A much better strategy could be to just cut down instead of cutting out. Surely less of a bad thing is better than more. And over time, cutting down will have a much bigger impact on your health and wellness than the ups and downs of cutting out, binging, cutting out, and binging again and again.
One or two cups of coffee is better than four or five. A small bowl of ice cream is better than two pints. One piece of pizza is better than three. And a few bites of dessert are better than a plateful. Smaller portions and fewer servings will still quench that deep-seeded craving you have without destroying your health.
Another option is to limit your use to certain days or times. Eating clean and avoiding certain foods and drinks during the week, but allowing yourself to indulge on the weekends leads to only two days of less-than-optimal behavior rather than seven. Limiting your vices to specific days or times of days results in less bad behavior, still gives you the pleasure that you crave, and helps to avoid the binging that occurs when failing to give something up completely.
Many health experts discourage “cheat days.” I am a fan. I find that eating clean during the week is much easier if I know that there is a day coming when I can let loose and indulge. And because my weekdays are much more predictable and structured, it is easier to stick to stricter rules on those days.

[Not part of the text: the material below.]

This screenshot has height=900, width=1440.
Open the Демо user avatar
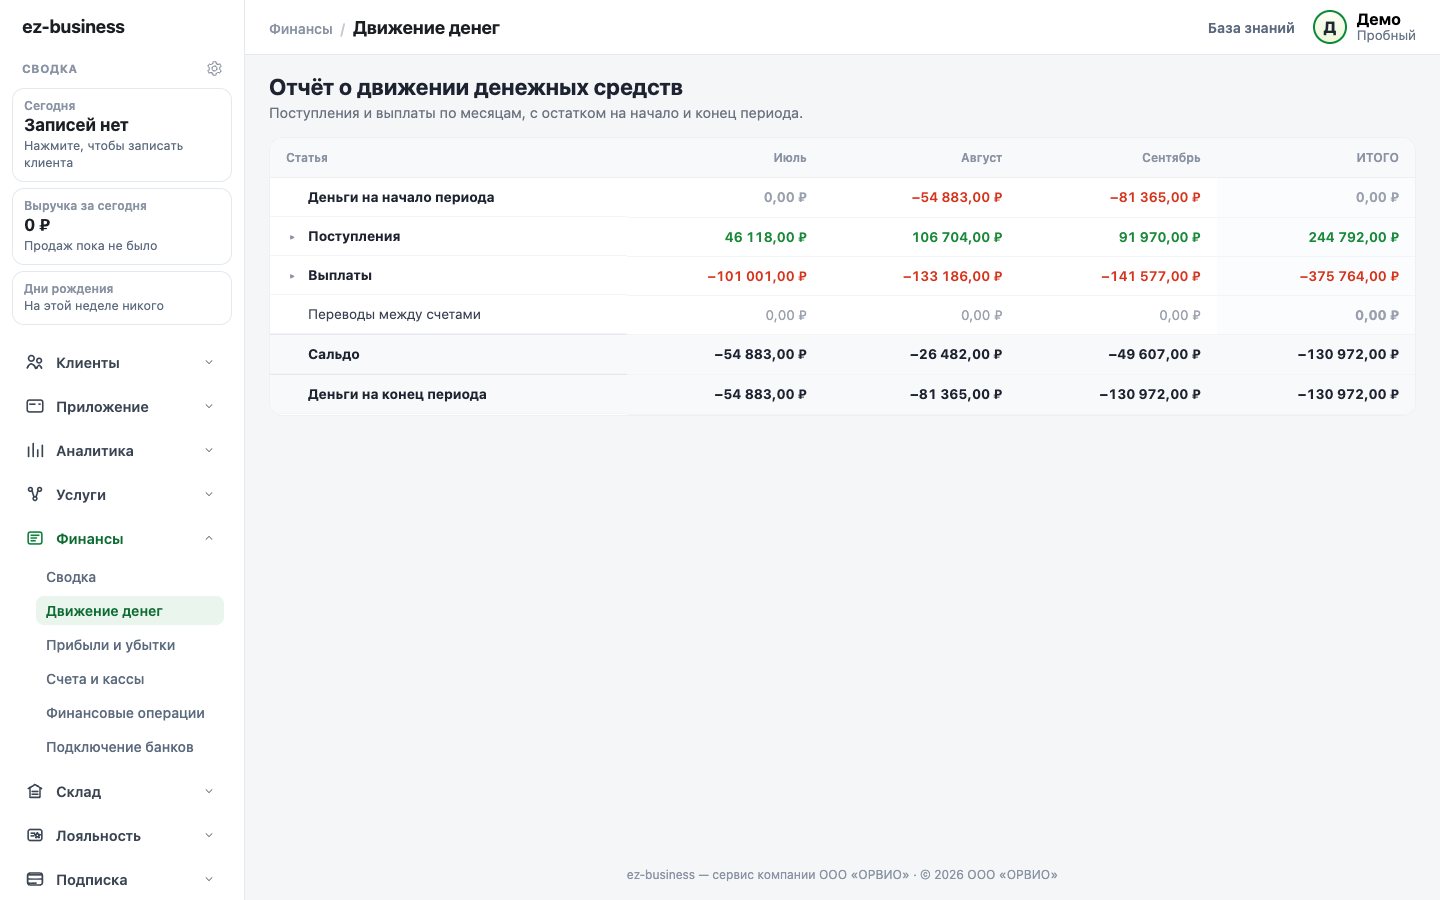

It is nearly impossible to be 100% perfect all of the time when it comes to eat healthy. Schedules change, things come up, and choices can be limited. And we only live once. If you absolutely love a particular food or drink, have it. But limit how much you have and how often you have it. And choose healthier versions of whatever it is you give way to, with less chemicals, artificial ingredients, and toxic flavorings and preservatives, and made by companies vested in sustainability, conscious of the quality of their product, and interested in putting out healthier versions of whatever it is they are making.
Humans do not do well with depravation and are inclined to overindulge. Just saying no leads to ups and downs that can cause more sickness and disease, more weight gain, more frustration, and ongoing struggles. Try just saying less and see how much better you feel, how much more successful you are, and how much happier you will be. Why set yourself up for failure with Just Say No campaigns when you can Just Say Less?